→ WHAT NEEDS TO BE DONE:
Please rewrite the rows between the lines holding "This screenshot has" and "click(x=158, y=92)", inclusive, replacing "project photo" with "project image" and keeping everything else unchanged. Leave the pictures out of your answer.

→ GIVEN ENTRIES:
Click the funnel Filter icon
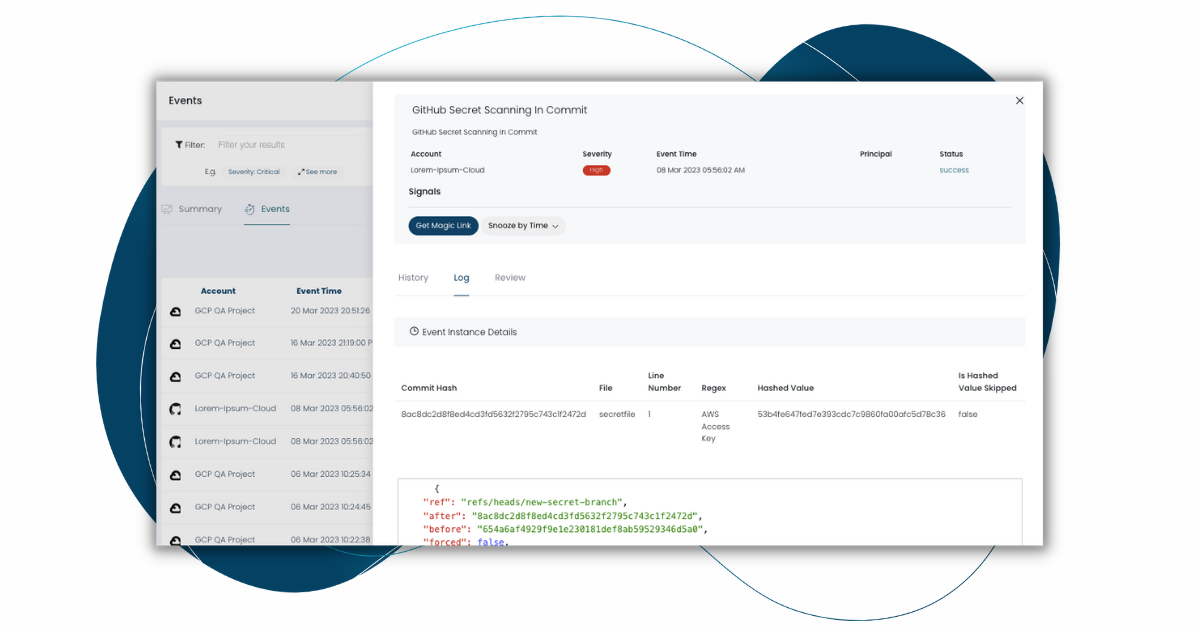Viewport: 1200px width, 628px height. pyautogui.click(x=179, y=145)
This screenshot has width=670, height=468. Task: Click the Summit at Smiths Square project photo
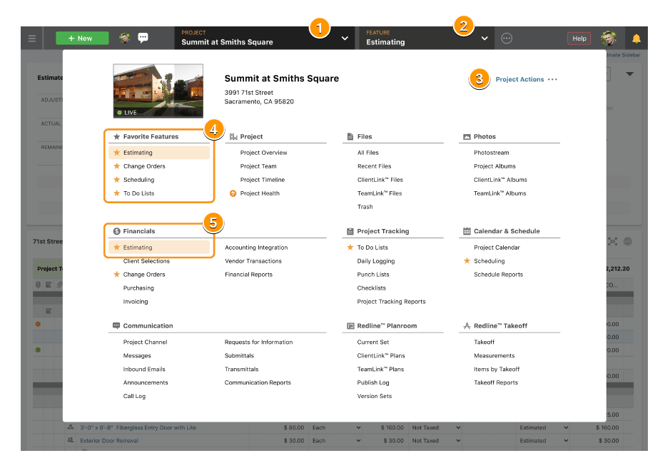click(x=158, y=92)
==
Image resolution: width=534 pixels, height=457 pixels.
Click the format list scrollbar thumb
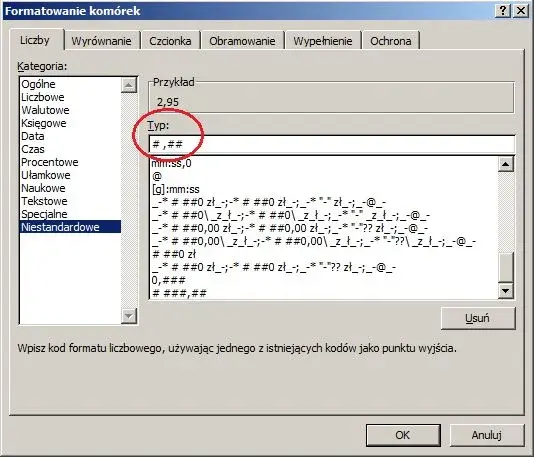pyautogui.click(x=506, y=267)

→ TASK ANSWER:
This screenshot has width=670, height=468. Task: Click the Summit at Smiths Square project image
click(x=158, y=92)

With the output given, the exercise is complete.